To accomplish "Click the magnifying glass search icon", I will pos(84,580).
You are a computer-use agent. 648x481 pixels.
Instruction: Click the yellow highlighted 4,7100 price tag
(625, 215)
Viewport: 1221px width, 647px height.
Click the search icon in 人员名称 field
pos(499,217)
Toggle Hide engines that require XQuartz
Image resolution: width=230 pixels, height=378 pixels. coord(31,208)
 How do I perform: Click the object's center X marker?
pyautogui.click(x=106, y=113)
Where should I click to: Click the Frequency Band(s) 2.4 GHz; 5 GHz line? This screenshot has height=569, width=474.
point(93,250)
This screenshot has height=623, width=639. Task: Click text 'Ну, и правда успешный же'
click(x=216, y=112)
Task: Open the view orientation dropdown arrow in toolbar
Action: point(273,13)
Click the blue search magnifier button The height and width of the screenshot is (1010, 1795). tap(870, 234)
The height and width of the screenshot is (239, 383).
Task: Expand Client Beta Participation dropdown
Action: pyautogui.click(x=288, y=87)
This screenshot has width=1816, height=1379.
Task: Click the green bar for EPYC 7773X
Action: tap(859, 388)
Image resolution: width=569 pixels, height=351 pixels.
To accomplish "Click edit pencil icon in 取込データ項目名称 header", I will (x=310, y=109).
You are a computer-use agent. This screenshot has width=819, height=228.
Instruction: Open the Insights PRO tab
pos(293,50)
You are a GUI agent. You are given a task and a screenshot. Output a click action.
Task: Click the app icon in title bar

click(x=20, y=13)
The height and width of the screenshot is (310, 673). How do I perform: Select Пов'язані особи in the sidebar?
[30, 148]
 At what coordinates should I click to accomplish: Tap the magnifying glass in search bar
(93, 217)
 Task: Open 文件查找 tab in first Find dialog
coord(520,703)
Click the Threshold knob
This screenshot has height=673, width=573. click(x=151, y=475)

▸ **DIRECTIONS**:
Swap "Toggle" for "Enable" in the listing lines starting with the line that contains "Viewport: 1221px width, 647px height." and going on through the line that contains "point(93,250)". Give back only those lines, with nothing else changed.

▸ **SOLUTION FOR THIS PROBLEM**:
Viewport: 1221px width, 647px height.
Click the search icon in 人员名称 field
pos(499,217)
Enable Hide engines that require XQuartz
Image resolution: width=230 pixels, height=378 pixels. coord(31,208)
 How do I perform: Click the object's center X marker?
pyautogui.click(x=106, y=113)
Where should I click to: Click the Frequency Band(s) 2.4 GHz; 5 GHz line? This screenshot has height=569, width=474.
point(93,250)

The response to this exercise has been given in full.